= Kinoaki Matsuo =

Japanese strategist

Kinoaki Matsuo (松尾 樹明, Matsuo Kinoaki) was a Japanese Foreign Affairs Officer and Navy Admiralty Liaison, Black Dragon Society member, writer, and Japanese Navy strategist who wrote How Japan Plans to Win.

==How Japan Plans to Win==
In 1940, Kinoaki Matsuo published a book on how Japan planned to win a war with the United States. The war would not formally begin for another thirteen months. The Three Power Alliance And The United States-Japanese War, written by Matsuo while he was serving as a liaison between the Japanese Foreign Office and the Admiralty, openly discussed the impending hostilities. He wrote, "...the United States will be obliged to exercise prudence and self- restraint toward Japan at least until 1945. As soon as the great armament expansion is completed, the United States will probably avail herself of the opportunity to declare war upon Japan... then the chances of American victory will be far greater than Japan's". He stated, "Japan is naturally blessed by double defensive walls linked inside and outside by a chain of islands. The inside link consists of the Pescadores Islands, Formosa, all islands to the west and south, the Ogasawara Islands (Bonin), and the Chishima Islands, all of which have already been strongly armed for defense. The outside link (the Japanese South Seas Mandate Islands) extends many thousands of nautical miles embracing the Marshalls, Carolines, Marianas and Pelew (sic) islands, which are scattered like stars across the routes of the United States Navy either perpendicularly or horizontally. The total number of these islands is more than one thousand. It will be impossible for the United States fleet to reach its destination..." Mr. Matsuo continued.

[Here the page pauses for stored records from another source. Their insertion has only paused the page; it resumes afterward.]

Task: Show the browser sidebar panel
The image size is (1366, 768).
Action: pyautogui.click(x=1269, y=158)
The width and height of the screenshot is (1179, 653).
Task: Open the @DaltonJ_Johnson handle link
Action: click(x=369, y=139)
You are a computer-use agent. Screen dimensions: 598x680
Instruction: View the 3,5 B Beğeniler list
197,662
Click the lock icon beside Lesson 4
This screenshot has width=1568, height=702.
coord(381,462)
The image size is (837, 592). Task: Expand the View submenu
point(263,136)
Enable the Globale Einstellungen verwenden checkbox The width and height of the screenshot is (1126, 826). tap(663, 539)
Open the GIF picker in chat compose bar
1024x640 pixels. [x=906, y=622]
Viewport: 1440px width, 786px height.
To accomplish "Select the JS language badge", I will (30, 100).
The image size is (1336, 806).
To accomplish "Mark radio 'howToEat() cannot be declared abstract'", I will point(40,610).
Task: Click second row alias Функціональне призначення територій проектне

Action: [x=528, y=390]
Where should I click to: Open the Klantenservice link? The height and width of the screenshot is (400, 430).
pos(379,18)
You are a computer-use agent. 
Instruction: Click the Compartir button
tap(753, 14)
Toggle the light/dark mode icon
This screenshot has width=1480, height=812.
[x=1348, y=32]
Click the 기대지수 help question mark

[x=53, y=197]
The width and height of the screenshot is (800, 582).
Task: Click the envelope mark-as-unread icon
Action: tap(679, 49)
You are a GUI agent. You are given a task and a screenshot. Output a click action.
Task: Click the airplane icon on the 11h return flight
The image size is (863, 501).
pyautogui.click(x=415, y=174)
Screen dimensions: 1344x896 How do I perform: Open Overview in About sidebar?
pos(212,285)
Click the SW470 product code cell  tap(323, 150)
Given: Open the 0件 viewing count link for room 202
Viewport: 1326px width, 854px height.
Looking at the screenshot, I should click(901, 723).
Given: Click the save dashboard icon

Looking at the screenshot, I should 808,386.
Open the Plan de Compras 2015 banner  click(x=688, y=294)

He analyzed the supposed strategical Japanese planning for defeating U.S. Naval forces by suggesting that "the United States fleet in its attempt to cross the Pacific can be imagined by recalling the end of the Russian Baltic Fleet in the Sea of Japan."

In the years prior to the attack on Pearl Harbor on December 7, 1941, Japan constructed an ocean fortress behind a wall of secrecy in violation of its diplomatic agreement with the League. The mandated islands, including the Northern Marianas, were forbidden territory to U.S. ships and American naval authorities were becoming increasingly apprehensive over Japan's rearmament and the growing belligerency of its military, first overtly observed in the USS Panay incident.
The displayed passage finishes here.